─── INFORMATION PROVIDED ───
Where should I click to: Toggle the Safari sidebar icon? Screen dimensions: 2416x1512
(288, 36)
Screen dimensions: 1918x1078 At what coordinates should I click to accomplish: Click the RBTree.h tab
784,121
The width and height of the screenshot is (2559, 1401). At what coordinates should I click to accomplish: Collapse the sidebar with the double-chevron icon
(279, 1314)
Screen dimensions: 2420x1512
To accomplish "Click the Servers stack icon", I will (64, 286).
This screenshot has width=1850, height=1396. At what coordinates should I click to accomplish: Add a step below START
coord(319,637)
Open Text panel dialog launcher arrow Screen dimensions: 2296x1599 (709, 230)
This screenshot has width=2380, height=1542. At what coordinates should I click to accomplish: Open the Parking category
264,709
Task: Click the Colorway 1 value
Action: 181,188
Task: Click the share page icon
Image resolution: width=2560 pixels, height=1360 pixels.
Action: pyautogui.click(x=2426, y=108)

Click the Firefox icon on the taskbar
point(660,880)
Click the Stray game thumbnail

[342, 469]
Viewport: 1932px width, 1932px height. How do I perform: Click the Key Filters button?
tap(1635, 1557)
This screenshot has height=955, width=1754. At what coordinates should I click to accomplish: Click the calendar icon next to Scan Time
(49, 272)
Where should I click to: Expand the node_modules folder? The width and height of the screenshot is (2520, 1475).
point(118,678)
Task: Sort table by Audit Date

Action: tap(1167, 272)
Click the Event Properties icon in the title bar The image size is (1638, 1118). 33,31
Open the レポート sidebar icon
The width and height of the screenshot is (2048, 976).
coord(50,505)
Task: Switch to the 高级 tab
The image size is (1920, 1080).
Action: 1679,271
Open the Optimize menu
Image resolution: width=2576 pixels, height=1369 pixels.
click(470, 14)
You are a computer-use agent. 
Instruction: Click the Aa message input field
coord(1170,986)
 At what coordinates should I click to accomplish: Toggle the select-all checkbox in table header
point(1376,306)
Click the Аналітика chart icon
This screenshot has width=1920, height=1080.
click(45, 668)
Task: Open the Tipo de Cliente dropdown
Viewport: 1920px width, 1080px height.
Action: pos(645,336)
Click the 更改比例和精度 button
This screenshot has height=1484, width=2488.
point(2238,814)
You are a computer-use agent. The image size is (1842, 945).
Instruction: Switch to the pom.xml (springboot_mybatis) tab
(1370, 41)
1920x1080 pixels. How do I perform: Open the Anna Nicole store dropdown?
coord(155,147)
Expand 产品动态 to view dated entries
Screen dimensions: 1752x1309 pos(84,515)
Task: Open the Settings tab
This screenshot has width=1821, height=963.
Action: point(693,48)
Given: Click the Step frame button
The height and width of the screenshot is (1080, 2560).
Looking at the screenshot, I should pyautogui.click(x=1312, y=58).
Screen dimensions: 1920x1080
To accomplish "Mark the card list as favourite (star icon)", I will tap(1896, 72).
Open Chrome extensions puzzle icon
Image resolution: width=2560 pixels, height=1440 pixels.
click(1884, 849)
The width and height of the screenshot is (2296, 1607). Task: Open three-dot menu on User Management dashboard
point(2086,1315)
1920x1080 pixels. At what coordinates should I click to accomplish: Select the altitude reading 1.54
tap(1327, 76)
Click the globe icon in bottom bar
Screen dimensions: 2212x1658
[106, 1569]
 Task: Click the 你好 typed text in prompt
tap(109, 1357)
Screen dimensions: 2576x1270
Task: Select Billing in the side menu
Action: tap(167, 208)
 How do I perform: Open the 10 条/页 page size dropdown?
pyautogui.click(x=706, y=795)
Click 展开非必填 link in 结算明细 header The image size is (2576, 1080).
───
TASK TO CARRY OUT :: Scan the listing above for the word "agent" and copy every line that holds it.

RESPONSE TO THIS EXERCISE ::
You are a computer-use agent. 
You are a computer-use agent. The image size is (1842, 945).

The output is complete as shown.